** EXERCISE PASSAGE **
◇ ◇ ◇ ◇
Today, Beck et al. suggest that masculinity is not achieved through drinking perhaps because it is already accepted for women to drink in public and alcohol lost its symbol of masculinity. But in France, women, especially the well-educated and in full-time employment, drink more than men. This fact, they suggest could corroborate the hypothesis of emancipation at least for the 1950-1970 generation. They also note that among the unemployed and divorced couples, alcohol consumption is higher, and men seem to drink more than women. Beck et al. signal that while it is difficult to pinpoint the reason for this elevation, they suggest that since women take care of the household, they have less time to drink than men.
Why do people feel the need to turn to alcohol? Clearly, in many cases, it is a social activity. But why? What does it give people? Examining the language we use to talk about alcohol-related activities may give us at least a partial answer.
Metaphors we drink by
Not wanting to go all armchair linguistics on you, I bring some examples collected on eltsuwinchester. Metaphors are abstract concepts made concrete through the physical world. For example, saying that a person is warm, meaning affectionate, arises from our childhood, being held in our parents’ arms. That physical warmth is later ‘translated’ into an abstract concept to talk about a person’s personality.
Similarly with alcohol, language reflects our societal acts. When asked What’s your drink? you are really being asked about your personality, what kind of a person are you: are you a risk taker going for Absinthe?, a trendy person that will order the latest drink?, a classy Chardonnay lover or a down-to-business Tequila shooter?
If you go for that Tequila shot, you might get hammered or slammed quickly, and that might be the right drink choice if you want to drown your sorrows. In the UK, it is a common practice for young people and older people alike to get mashed and go on a pubcrawl, which means they will get plastered, wasted, and pissed. In the morning after the big night out, people will display pictures of their friends off their faces and joke about how shit-faced they had gotten while googling the best cure for a hangover. Next week, they will have to do it all over again and drink to forget.
All of the above metaphors clearly carry negative meaning, which points to a persisting dichotomy we encounter with meat eating as well. I suggest that living environments and working conditions have become increasingly unsupportive and alienating that drive people to turn to numbness more easily than not. Prof. David Graeber, The media, repetitively portraying film and TV characters going to drown their sorrows in a pub every time they are in a bind doesn’t help matters.
Finally, the Christmas frenzy overtakes the public who is (the Linguini does not participate) being pushed and coerced to buy junk for Christmas instead of promoting charity work is an indicator to how fragile our communities are in the face of consumerism and peer pressure. Change can only come from people themselves, so in the face of 2017, “be the change you want to see in the world.” -Mahatma Gandhi
I would like to wish you all happy holidays and a happy new year that will see more compassion.
Beck, F., Legleye, S. and De Peretti, G. (2008) ‘L’alcool donne-t-il un genre ?’, Travail, genre et sociétés, N° 15(1), pp. 141–160.
Francis, R. (2010) Fruitlands: The Alcott Family and Their Search for Utpia, Yale University Press, News Haven.
◇ ◇ ◇ ◇
** EXERCISE DATA **
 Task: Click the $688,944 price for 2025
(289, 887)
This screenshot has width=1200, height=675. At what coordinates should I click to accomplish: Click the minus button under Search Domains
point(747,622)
◇ ◇ ◇ ◇
** WHAT THE EXERCISE ASKS **
List every alcoholic drink named in the text above about alcohol and language.

** EXERCISE ANSWER **
Absinthe, Chardonnay, Tequila